Framski’s late heroics salvage state tourney win for Hawks

BEACON FALLS — Nobody’s sure how it went in, but it did.

Heather Framski grabbed an offensive rebound off a missed free throw and hit a fadeaway, turnaround, three-footer that slowly rolled around the rim and finally fell through with 3 seconds left to give No. 10 Woodland a 64-63 win over No. 23 Waterford Tuesday in the Class M state tournament first round.

“It was lucky,” said Framski, who scored a career-high and school-record 37 points along with 11 rebounds and five assists. “It was just a last attempt. I’m not gonna lie and say I practice that shot in my backyard. But we had 3 seconds, I had to get a shot up.”

The shot came on what was essentially Woodland’s fifth try to take the lead on its final possession after the Lancers took the lead on a second-chance jumper by Adily Martucci (team-high 22 points) with 16 seconds to play.

Attempt No. 1: The Hawks sped down the floor and had the ball knocked out of bounds underneath the basket with 12.2 seconds left.

Attempt No. 2: Woodland coach Gail Cheney called a timeout to set up an inbounds play, but Lindsay Feducia, who had given the Hawks a one-point lead last possession with a runner, couldn’t find anywhere to fit the ball and she called another timeout.

“[Framski] was getting double-teamed and our other players were just standing around waiting for her,” Feducia said.

Attempt No. 3: Cheney drew up another play intended to free Framski with a double screen, but Waterford closed her off, allowing Shannon Meany to break loose and get off a shot that fell off the rim. Feducia grabbed the offensive rebound and was fouled on the put-back attempt.

“They were double teaming [Framski] so there was nothing we could really do,” Cheney said. “I thought Shannon had it.”

Attempt No. 4: Feducia, a sound free-throw shooter, went to the line with 7.1 seconds to go, and missed the first shot short. Her second shot was too long, but the ball caromed high into the lane.

Attempt No. 5: Framski soared for the offensive board in heavy traffic. With her back to the basket, she made a half-turn while her momentum carried her away from the basket and hoisted the ball to the rim. It glided along the right side of the rim before finally rolling in.

“I have no idea [how that went in],” Cheney said. “I have no idea.
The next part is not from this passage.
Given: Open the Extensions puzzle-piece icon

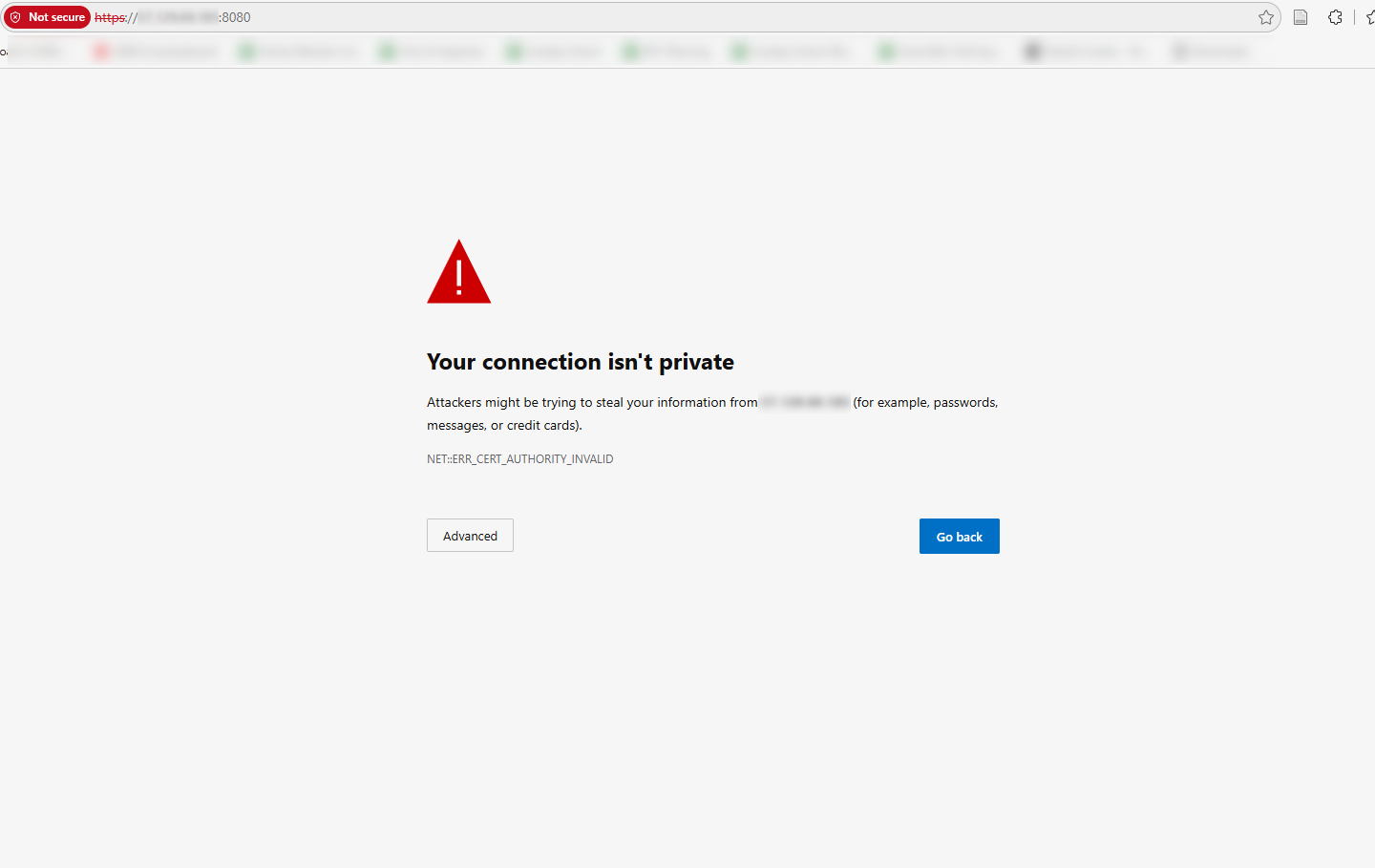Looking at the screenshot, I should [x=1335, y=17].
You look to your best players on the team to always come through for you at the end. Lindsay joked and said, ‘Hey, Heather, that was my assist.’”

Waterford had already burned through its allotment of timeouts and couldn’t get a full-court heave off in time before the Woodland student section rushed the floor.

Neither team had more than a two-point lead in the fourth quarter, but the Lancers were just 2-of-10 from the free throw line in the final period while Framski scored 12 points in the frame.

Framski also scored 17 points in the first quarter to help Woodland to a 23-15 lead after the period. She and Andrea Piccolo (eight total points) were the only Hawks to score in the first.

Waterford stormed back and outscored Woodland, 23-15, in the second to take a 38-34 lead at halftime.

The Lancers took their biggest lead at 49-42 late in the third quarter, but crucial jump shots by Kelsey Deegan (four points) and drives by Feducia (13 points, 11 assists) helped the Hawks close the quarter on an 8-2 run and close the deficit to 51-50 heading into the fourth.

Cheney credited Deegan’s two jumpers from the left wing for keeping Woodland in the game.

“That was huge,” Cheney said. “I said to Kelsey at halftime, ‘You need to score.’ In practice, Kelsey is always producing. We need to win with five people. We can’t win with just two.”

Woodland was consistently beaten on the boards, giving Waterford numerous second-chance points. But Framski was too much on the offensive end and a mismatch for a Lancers team who had never before seen her.

“I had a feeling when we walked in, they weren’t very large size-wise and I knew that they couldn’t stop her,” Cheney said.

“I just came out excited,” Framski said. “I didn’t want this to be my last game. I had to do everything to make sure this wasn’t my last game.”

It wasn’t her last game and now Woodland (17-6), fresh off its first state tournament win since 2005 and completing an undefeated home season (10-0), will visit No. 7 Sacred Heart (16-6) Friday night at 7 p.m.

The Hearts were 60-35 winners over No. 26 Classical Magnet in Tuesday’s first round. In the teams’ previous meeting this season, Woodland took a 71-57 win on Jan. 4 in Beacon Falls.

“We played Sacred Heart in the beginning of the year and they’ve come a long way, and so have we,” Cheney said. “I think it’s going to be a very good game. As long as these kids come out and play with as much heart as they have, I think we’ll be OK.”

“We beat them but that was here and it was different,” Feducia said. “It wasn’t lose-and-you’re-done. There’s going to be different pressure. We want it and we’re going to go in there a lot more mentally tough than any game.”